* _Material to process_:

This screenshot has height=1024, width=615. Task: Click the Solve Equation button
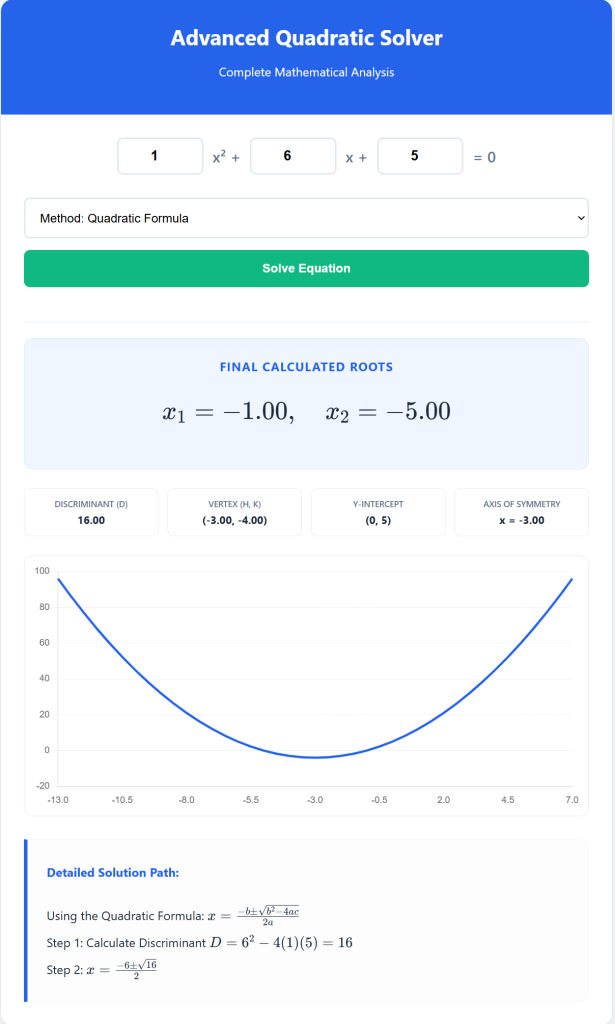(306, 268)
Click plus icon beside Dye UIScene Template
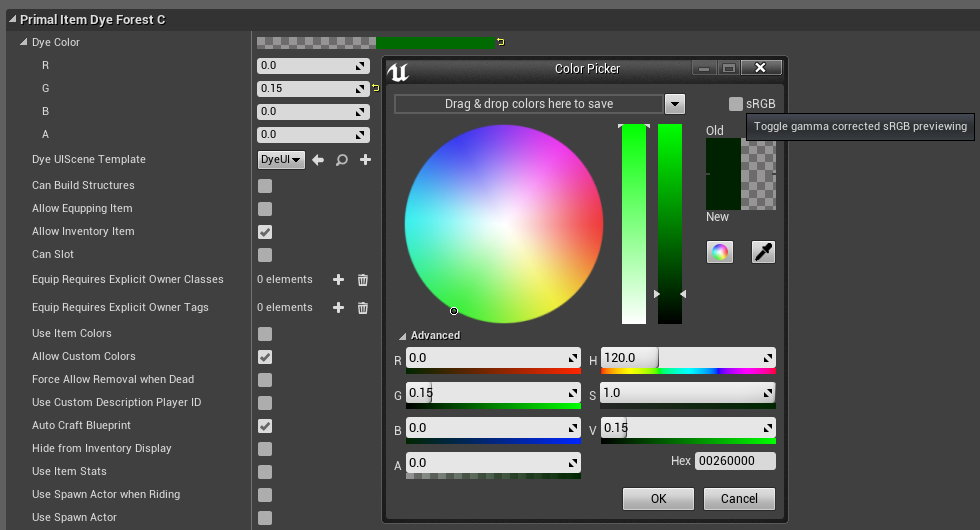Viewport: 980px width, 530px height. [x=365, y=160]
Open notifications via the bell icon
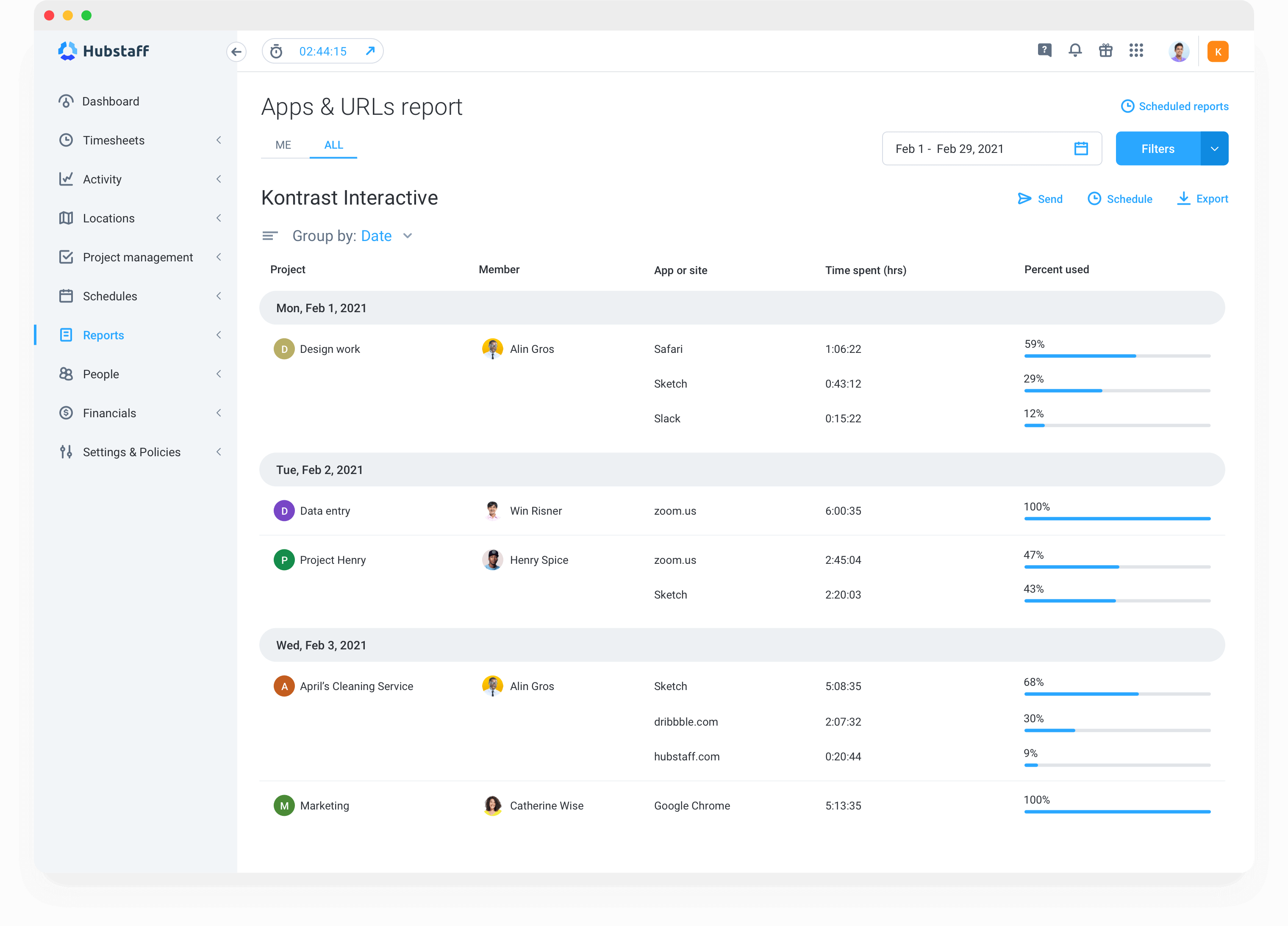The height and width of the screenshot is (926, 1288). [x=1075, y=50]
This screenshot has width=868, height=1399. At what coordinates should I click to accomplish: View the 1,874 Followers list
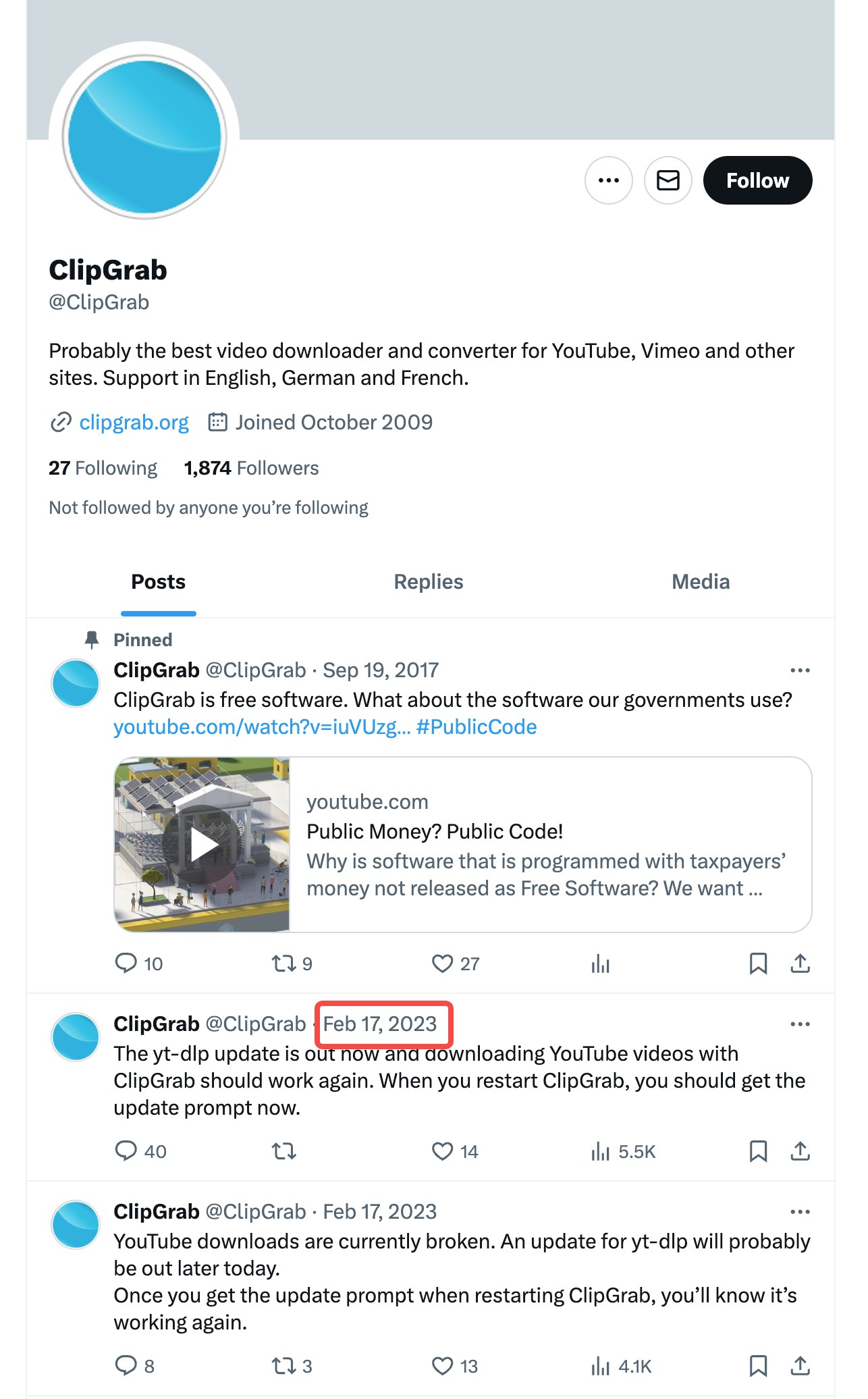251,468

* _What to do_:
Convert every line of the records above into a JSON list of strings, one string per line, with blank lines omitted. Leave the pictures out of the list.

* _Finished exercise_:
[
  "This screenshot has height=1024, width=615. Task: Click the Solve Equation button",
  "(306, 268)",
  "Click plus icon beside Dye UIScene Template",
  "Viewport: 980px width, 530px height. [x=365, y=160]",
  "Open notifications via the bell icon",
  "The height and width of the screenshot is (926, 1288). [x=1075, y=50]",
  "This screenshot has width=868, height=1399. At what coordinates should I click to accomplish: View the 1,874 Followers list",
  "251,468"
]